## GIVEN RECORDS
********

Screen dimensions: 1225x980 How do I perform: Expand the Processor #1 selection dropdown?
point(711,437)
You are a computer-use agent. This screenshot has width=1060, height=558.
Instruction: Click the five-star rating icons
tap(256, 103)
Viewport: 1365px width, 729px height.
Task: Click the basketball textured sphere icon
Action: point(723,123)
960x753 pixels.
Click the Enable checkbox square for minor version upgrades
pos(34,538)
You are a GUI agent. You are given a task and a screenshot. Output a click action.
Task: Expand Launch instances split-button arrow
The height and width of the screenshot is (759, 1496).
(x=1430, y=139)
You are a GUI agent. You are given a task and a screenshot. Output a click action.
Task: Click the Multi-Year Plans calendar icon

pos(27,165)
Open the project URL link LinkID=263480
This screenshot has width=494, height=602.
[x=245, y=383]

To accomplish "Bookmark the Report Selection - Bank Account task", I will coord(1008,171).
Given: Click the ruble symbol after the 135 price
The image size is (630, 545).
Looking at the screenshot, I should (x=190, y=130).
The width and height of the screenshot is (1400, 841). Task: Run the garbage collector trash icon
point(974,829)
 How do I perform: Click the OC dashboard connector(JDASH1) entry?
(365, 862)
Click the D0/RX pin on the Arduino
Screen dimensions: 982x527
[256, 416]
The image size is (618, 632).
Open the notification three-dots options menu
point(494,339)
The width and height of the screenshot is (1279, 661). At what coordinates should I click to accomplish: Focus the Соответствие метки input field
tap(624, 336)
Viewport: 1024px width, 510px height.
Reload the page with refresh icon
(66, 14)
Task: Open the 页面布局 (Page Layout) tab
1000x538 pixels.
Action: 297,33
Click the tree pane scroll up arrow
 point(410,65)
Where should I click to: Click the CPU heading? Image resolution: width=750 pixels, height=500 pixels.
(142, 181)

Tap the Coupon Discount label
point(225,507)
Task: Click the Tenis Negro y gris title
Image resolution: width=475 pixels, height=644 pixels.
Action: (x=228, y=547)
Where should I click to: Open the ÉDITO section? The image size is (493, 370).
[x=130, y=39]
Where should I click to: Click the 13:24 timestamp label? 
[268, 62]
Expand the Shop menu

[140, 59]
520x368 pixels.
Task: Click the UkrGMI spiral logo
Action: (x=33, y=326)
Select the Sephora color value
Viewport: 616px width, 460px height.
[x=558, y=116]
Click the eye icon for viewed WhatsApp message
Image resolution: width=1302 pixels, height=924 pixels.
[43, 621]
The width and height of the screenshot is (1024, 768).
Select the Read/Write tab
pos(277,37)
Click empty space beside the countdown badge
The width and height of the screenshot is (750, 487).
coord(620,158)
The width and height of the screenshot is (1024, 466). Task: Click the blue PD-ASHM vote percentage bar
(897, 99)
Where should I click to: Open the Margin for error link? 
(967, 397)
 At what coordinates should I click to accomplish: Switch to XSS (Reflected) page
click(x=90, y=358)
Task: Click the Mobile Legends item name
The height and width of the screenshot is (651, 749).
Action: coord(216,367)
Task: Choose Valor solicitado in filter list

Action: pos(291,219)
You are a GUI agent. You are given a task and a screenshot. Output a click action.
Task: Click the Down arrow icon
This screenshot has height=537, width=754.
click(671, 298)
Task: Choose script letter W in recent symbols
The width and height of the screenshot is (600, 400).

********

## WHAT NEEDS TO BE DONE
Set down each line exactly as it appears, starting at the top of the data and ending at the line containing "Task: Expand Launch", and include no other lines.

## OUTPUT OF THE TASK
Screen dimensions: 1225x980 How do I perform: Expand the Processor #1 selection dropdown?
point(711,437)
You are a computer-use agent. This screenshot has width=1060, height=558.
Instruction: Click the five-star rating icons
tap(256, 103)
Viewport: 1365px width, 729px height.
Task: Click the basketball textured sphere icon
Action: point(723,123)
960x753 pixels.
Click the Enable checkbox square for minor version upgrades
pos(34,538)
You are a GUI agent. You are given a task and a screenshot. Output a click action.
Task: Expand Launch instances split-button arrow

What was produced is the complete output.